WORK INSTRUCTION: Find the line that contains "Task: Delete the contact list in row 6". Output it and every line after it to the end of the records, exactly as they appear.

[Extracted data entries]
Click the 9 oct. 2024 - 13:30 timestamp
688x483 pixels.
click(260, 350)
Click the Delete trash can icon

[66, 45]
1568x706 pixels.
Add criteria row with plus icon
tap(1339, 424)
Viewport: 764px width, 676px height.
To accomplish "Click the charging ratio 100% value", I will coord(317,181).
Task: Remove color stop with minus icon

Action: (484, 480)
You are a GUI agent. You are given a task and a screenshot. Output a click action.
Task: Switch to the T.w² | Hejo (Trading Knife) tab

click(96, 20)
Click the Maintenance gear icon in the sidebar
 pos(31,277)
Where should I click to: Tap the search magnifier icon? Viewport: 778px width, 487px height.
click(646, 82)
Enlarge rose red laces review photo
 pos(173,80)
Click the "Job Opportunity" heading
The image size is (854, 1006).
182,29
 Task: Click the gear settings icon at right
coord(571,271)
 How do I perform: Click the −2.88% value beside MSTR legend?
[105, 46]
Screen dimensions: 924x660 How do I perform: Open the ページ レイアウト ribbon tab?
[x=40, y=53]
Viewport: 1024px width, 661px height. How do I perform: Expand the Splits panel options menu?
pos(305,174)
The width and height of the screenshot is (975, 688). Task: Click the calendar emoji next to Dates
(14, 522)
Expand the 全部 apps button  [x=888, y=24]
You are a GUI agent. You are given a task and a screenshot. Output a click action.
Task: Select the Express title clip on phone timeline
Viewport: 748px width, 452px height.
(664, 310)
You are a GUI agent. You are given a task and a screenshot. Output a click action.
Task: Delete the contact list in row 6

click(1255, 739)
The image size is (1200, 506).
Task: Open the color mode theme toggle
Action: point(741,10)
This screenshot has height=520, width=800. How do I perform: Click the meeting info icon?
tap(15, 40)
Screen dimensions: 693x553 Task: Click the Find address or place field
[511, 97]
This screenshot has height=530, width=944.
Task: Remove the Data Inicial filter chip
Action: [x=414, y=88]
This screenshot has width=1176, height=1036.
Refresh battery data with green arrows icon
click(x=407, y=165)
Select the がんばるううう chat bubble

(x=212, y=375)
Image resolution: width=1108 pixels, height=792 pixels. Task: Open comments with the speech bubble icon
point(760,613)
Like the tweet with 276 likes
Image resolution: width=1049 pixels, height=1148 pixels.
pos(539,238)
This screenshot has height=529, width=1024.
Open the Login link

WRITTEN ANSWER:
Task: Delete the contact list in row 6

click(1255, 739)
The image size is (1200, 506).
Task: Open the color mode theme toggle
Action: point(741,10)
This screenshot has height=520, width=800. How do I perform: Click the meeting info icon?
tap(15, 40)
Screen dimensions: 693x553 Task: Click the Find address or place field
[511, 97]
This screenshot has height=530, width=944.
Task: Remove the Data Inicial filter chip
Action: [x=414, y=88]
This screenshot has width=1176, height=1036.
Refresh battery data with green arrows icon
click(x=407, y=165)
Select the がんばるううう chat bubble

(x=212, y=375)
Image resolution: width=1108 pixels, height=792 pixels. Task: Open comments with the speech bubble icon
point(760,613)
Like the tweet with 276 likes
Image resolution: width=1049 pixels, height=1148 pixels.
pos(539,238)
This screenshot has height=529, width=1024.
Open the Login link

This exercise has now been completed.